After Alzheimer's disease, the second most common cause of dementia is vascular dementia. It is estimated that vascular dementia makes up 15%-20% of dementia cases.
Vascular Dementia Causes
Unlike Alzheimer’s disease, vascular dementia occurs when part of the brain doesn’t get enough blood carrying the oxygen and nutrients it needs. Vascular dementia may be caused by brain damage from strokes, atherosclerosis, endocarditis, or amyloidosis. Structural damage to the brain tissue, either by blocked arteries, blood clots, or bleeding (hemorrhage) causes symptoms of vascular dementia.
Vascular Dementia Symptoms
Vascular dementia may coexist with Alzheimer’s disease and many of the symptoms overlap. However, people with vascular dementia only usually maintain their personality. Common vascular dementia symptoms include the following:
- Problems with short-term memory
- Wandering or getting lost
- Laughing or crying at inappropriate times
- Trouble concentrating
- Trouble managing money
- Inability to follow instructions
- Loss of bladder or bowel control
Other symptoms of vascular dementia include nighttime wandering, depression, incontinence, or one-sided body weakness associated with larger strokes.

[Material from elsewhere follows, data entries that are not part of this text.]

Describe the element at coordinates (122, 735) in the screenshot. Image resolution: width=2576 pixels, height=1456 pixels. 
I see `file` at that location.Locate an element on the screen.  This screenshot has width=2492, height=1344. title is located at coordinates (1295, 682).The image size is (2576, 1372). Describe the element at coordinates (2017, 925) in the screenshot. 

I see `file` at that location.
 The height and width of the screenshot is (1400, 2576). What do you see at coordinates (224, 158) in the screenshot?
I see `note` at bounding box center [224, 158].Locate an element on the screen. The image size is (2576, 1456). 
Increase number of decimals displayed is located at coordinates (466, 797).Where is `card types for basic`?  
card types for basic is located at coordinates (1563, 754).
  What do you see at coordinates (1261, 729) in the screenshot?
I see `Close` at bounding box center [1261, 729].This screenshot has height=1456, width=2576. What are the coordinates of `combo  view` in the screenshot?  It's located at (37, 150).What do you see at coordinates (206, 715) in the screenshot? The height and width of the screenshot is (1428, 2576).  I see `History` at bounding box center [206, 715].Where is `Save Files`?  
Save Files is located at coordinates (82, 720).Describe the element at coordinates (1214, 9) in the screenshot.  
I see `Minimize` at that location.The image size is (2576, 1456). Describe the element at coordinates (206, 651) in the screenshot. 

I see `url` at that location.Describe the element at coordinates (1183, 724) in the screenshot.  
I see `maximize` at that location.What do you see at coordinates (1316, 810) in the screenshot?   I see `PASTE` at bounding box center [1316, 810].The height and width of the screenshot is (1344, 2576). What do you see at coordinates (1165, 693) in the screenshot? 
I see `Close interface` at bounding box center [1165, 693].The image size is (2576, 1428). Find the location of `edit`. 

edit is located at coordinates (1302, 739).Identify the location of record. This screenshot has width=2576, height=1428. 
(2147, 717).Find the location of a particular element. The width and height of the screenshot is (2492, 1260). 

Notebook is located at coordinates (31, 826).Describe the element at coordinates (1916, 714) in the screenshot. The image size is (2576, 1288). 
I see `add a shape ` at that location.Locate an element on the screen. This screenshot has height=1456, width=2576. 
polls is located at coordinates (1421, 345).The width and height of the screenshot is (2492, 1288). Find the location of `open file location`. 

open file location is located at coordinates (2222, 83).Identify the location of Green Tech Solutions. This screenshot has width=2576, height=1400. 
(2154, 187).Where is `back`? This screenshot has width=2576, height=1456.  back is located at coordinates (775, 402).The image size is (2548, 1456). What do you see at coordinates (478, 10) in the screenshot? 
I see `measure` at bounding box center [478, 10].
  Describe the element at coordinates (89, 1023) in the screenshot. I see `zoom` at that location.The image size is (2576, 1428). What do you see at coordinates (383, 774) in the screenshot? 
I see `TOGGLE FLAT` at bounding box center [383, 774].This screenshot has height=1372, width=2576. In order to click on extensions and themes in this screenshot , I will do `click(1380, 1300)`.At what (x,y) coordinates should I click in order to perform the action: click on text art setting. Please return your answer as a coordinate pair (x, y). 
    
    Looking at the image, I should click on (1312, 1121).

Vascular Dementia Risk Factors
Vascular dementia almost never occurs without the patient having high blood pressure. Stroke is also a risk factor, 25%-33% of strokes are thought to result in some degree of dementia. Smoking, high cholesterol, diabetes, and heart disease are also vascular dementia risk factors. Men, people between the ages of 60 and 75, and African-Americans have increased risk of vascular dementia.
Vascular Dementia Treatment and Prognosis
There are currently no treatments that can repair the damage of vascular dementia once it has happened. However, behavioral interventions can improve the quality of life for everyone involved. It may be helpful to leave reminder notes, remind the patient what day it is, and keep the patient connected to their loved-ones.
If the condition that initially caused the vascular dementia goes untreated, the prognosis is not good. Eventually, untreated vascular dementia usually ends in death from stroke, heart disease, or infection. Catching vascular dementia early and preventing further damage makes for a better prognosis.